SUPPLIED RECORDS below:

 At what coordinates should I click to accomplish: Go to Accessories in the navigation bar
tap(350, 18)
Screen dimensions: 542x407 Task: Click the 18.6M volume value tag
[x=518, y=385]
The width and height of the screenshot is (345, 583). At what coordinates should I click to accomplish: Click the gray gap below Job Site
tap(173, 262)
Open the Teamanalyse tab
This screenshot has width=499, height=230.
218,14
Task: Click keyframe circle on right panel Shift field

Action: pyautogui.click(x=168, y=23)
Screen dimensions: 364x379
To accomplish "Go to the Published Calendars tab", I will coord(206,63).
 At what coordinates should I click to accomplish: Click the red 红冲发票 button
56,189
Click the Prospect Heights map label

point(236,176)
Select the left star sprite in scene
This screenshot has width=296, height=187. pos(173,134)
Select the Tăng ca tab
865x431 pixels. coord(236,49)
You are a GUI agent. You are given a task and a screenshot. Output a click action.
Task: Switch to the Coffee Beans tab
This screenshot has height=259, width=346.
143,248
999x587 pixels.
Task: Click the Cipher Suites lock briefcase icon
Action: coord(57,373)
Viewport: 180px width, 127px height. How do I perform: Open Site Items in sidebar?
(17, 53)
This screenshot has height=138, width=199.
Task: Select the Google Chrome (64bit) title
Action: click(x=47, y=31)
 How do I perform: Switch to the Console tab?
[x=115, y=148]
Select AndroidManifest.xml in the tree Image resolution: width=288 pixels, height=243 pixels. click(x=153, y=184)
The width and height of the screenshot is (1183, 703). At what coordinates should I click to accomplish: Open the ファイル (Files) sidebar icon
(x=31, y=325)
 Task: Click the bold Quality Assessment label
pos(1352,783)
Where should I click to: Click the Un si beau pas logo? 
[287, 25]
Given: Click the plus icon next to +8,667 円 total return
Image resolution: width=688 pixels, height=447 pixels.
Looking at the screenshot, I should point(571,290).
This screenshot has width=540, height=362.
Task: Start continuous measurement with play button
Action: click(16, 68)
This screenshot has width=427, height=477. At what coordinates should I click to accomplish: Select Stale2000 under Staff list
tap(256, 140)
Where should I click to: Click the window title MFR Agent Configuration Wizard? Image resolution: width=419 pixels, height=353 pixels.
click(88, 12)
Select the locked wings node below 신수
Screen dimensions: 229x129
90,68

End of SUPPLIED RECORDS.

WORK TO BE COMPLETED: The lines from the one containing "Where should I click to: Click the Un" through the last line of the records are to be transcribed exactly, with nothing else added.

EXERCISE RESPONSE:
Where should I click to: Click the Un si beau pas logo? 
[287, 25]
Given: Click the plus icon next to +8,667 円 total return
Image resolution: width=688 pixels, height=447 pixels.
Looking at the screenshot, I should point(571,290).
This screenshot has width=540, height=362.
Task: Start continuous measurement with play button
Action: click(16, 68)
This screenshot has width=427, height=477. At what coordinates should I click to accomplish: Select Stale2000 under Staff list
tap(256, 140)
Where should I click to: Click the window title MFR Agent Configuration Wizard? Image resolution: width=419 pixels, height=353 pixels.
click(88, 12)
Select the locked wings node below 신수
Screen dimensions: 229x129
90,68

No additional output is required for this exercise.